**WRITTEN TASK:**
Lay out these lines as a numbered list, skipping any blank lines. Leave the pictures out of your list.

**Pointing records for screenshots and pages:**
☆ ☆ ☆

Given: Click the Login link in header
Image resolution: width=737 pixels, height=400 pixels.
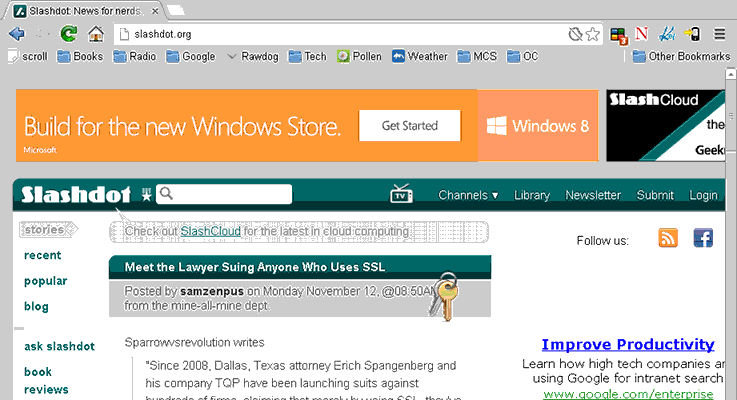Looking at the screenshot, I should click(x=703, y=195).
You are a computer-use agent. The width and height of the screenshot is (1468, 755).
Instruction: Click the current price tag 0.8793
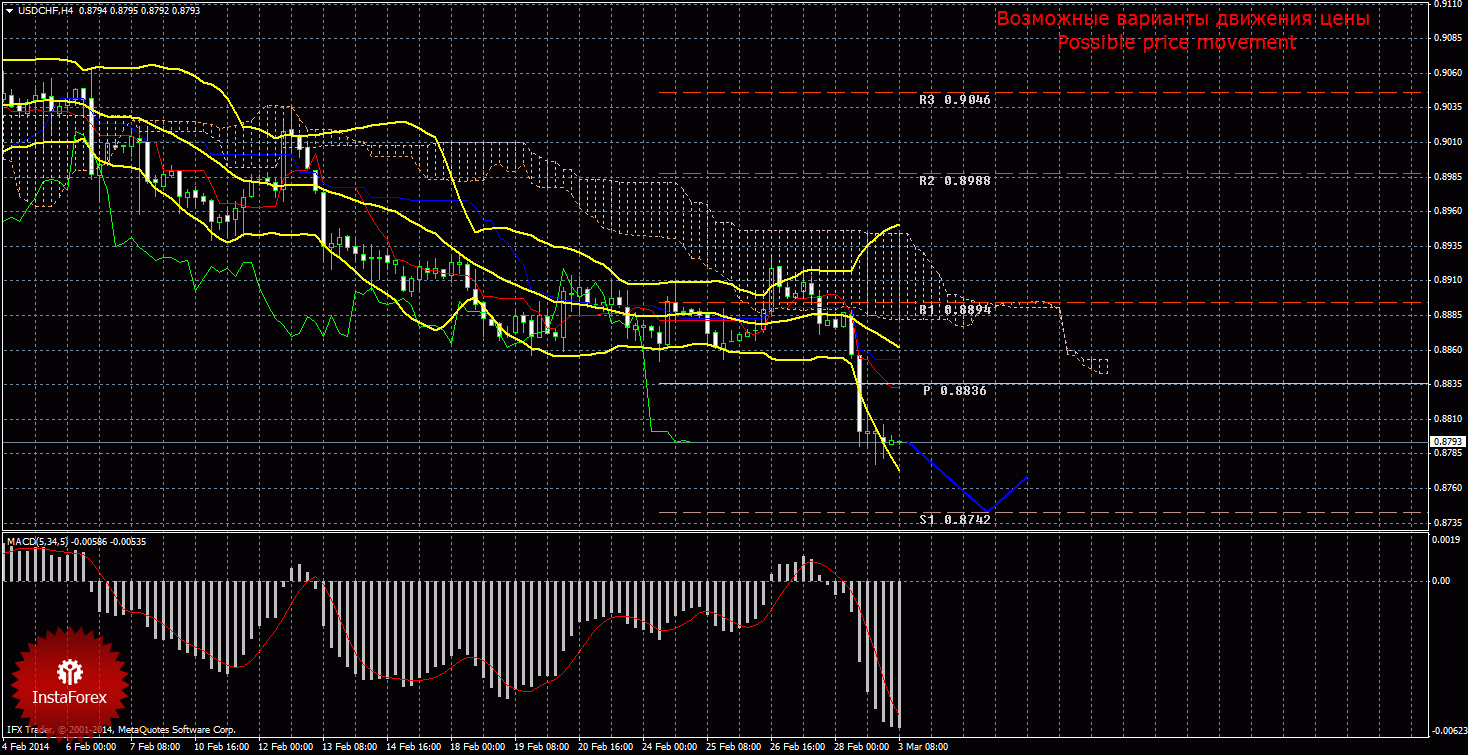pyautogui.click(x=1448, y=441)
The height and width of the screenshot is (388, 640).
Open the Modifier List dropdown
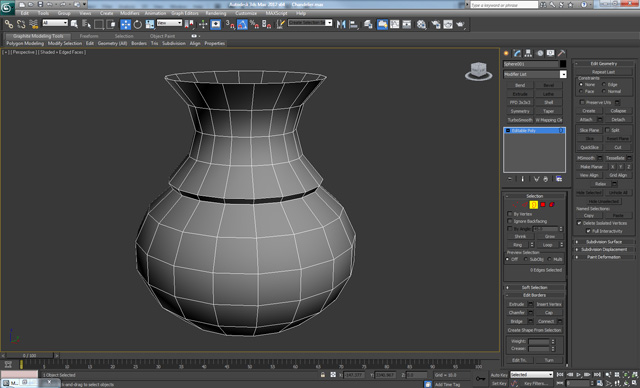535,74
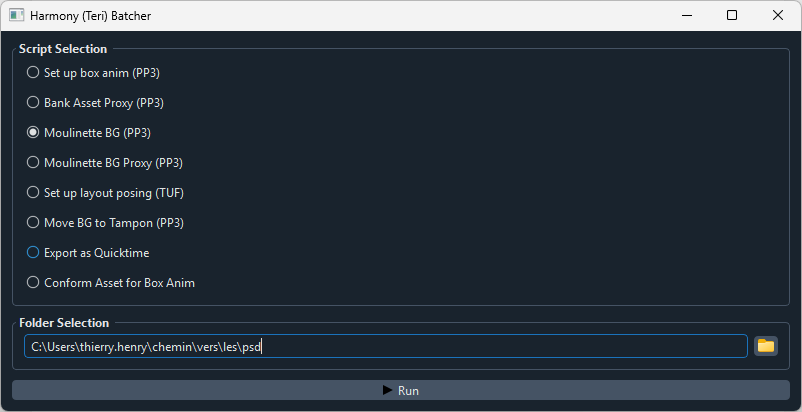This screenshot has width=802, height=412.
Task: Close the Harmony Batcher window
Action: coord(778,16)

☆ ☆ ☆

**RESULT FOR THIS TASK:**
1. Given: Click the Login link in header
2. Image resolution: width=737 pixels, height=400 pixels.
3. Looking at the screenshot, I should click(x=703, y=195).
4. You are a computer-use agent. The width and height of the screenshot is (1468, 755).
5. Instruction: Click the current price tag 0.8793
6. pyautogui.click(x=1448, y=441)
7. The height and width of the screenshot is (388, 640).
8. Open the Modifier List dropdown
9. 535,74
10. This screenshot has width=802, height=412.
11. Task: Close the Harmony Batcher window
12. Action: coord(778,16)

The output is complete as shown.